Colts take steps to fight racism, social injustice


INDIANAPOLIS, INDIANA – AUGUST 17: Indianapolis Colts owner Jim Irsay on the field before the preseason game against the Cleveland Browns at Lucas Oil Stadium on August 17, 2019 in Indianapolis, Indiana. (Photo by Justin Casterline/Getty Images)

INDIANAPOLIS – The Indianapolis Colts are backing up recent comments by team personnel regarding racism and social injustice with actions.

Owner Jim Irsay announced Thursday the team is taking several steps to battle systemic racism and other forms of discrimination. The objective is to ensure diversity, equity and inclusion, cornerstones of the team’s business and community efforts.

Irsay noted the mission of the Colts is to entertain, unite and inspire “by winning the right way,’’ and added “that means we take our work off the field in communities across our city and state just as seriously as what we do on the field.

“In addition to the recent deaths of George Floyd, Ahmaud Arbrey and others, I have heard stunning testimonials from our players and our staff about their personal experiences with racism. In recent weeks you’ve also heard passionate words from our general manager, head coach, players and me about racism and injustice – and their specific and often intentional impact on our black friends and neighbors – and these words will continue to be reflected in how we operate, communicate and engage.’’

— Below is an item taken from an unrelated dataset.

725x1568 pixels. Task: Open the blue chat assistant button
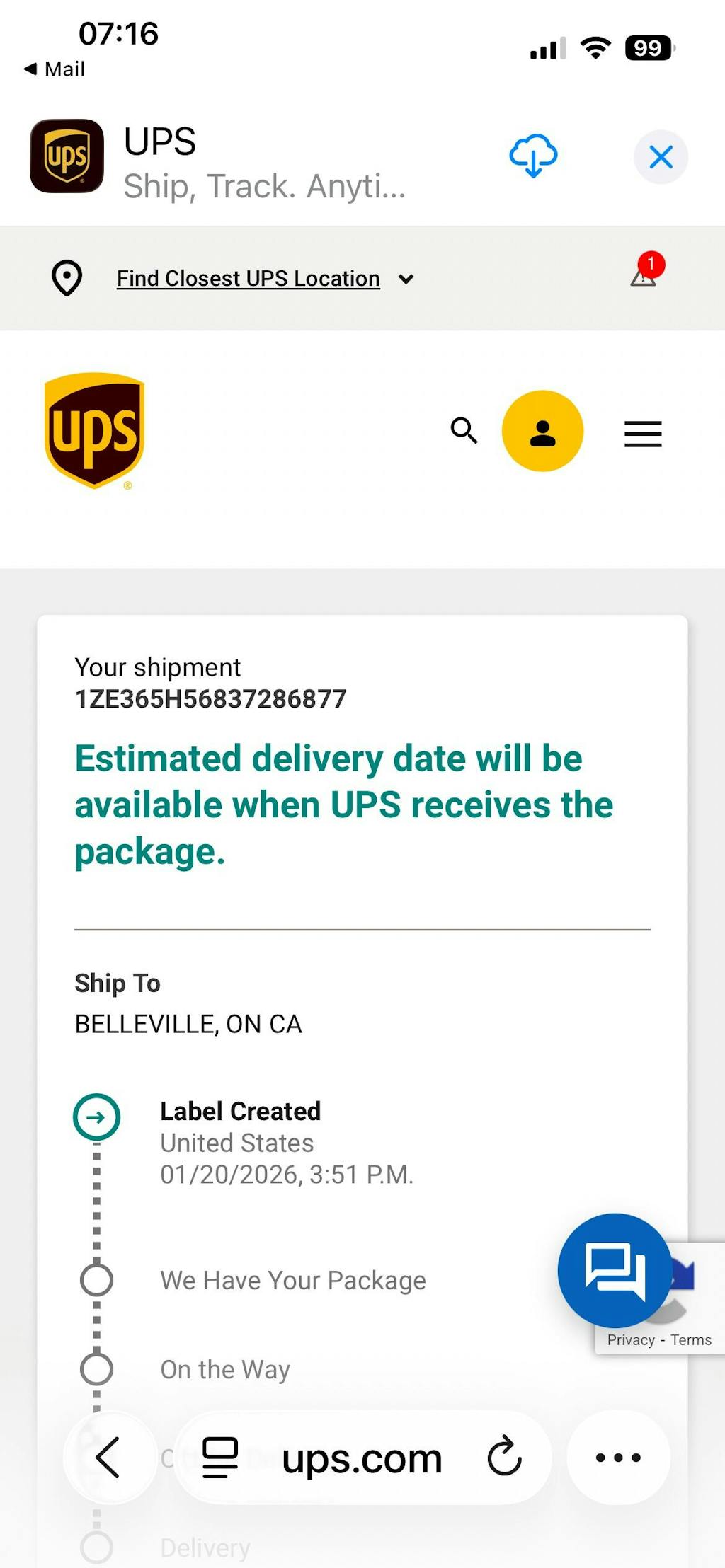tap(615, 1269)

During the Colts’ recent virtual offseason program, Frank Reich used a good portion of one week to discuss racism and social injustice. He allowed the team’s Zoom meetings to be an open forum for players to discuss whatever was on their mind.

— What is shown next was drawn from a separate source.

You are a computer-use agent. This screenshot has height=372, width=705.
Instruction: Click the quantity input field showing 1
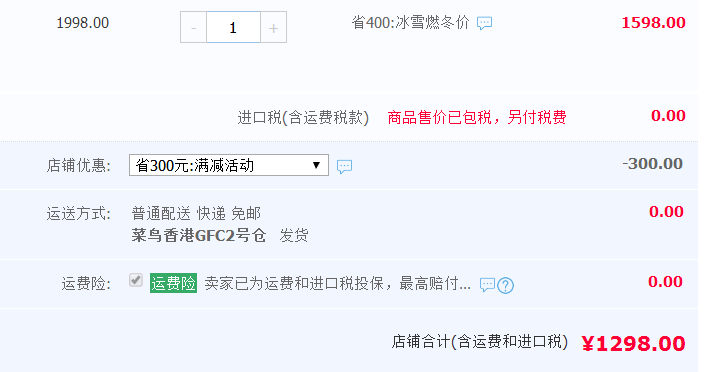coord(233,27)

“Racism is vile, deplorable, detestable,’’ Reich said earlier this month. “There is no form of it that is acceptable and in no way can it be justified. Our black community has bore the brunt of this injustice far too long.’’

Shortly thereafter, general manager Chris Ballard spoke from the heart.

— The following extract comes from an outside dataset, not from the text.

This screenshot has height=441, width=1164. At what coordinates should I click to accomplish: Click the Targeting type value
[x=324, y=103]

“I’ve been ignorant,’’ he said. “I’ve been ignorant to the real problem, and I’m ashamed of that. This is not a black problem. This is a white problem. This is an issue that we have to talk about and we can’t sugarcoat it.

“I haven’t listened. We haven’t listened as a country. White America refuses to listen.’’

Irsay’s actions include:

  •  creation of a new staff position, director of diversity, equity and inclusion. The individual will work across all internal departments on social responsibility, hiring, supplier diversity, education and training. 
  • creation of the Irsay Family Impact Scholarship. When fully established, it will help talented minority students with a financial need in achieving educational needs. Each year a selected individual will receive a scholarship that will cover the costs of a four-year education at I.U., the alma mater of Casey (Irsay) Foyt and Kalen (Irsay) Jackson. If the student opts for another college, the value of the four-year scholarship to I.U. would be applied to the college of choice.
  • formally recognizing and celebrating “Juneteenth,’’ which is June 19 and celebrates the freedom of formally enslaved individuals – primarily black Americans – following the Civil War. It will be a permanent company holiday.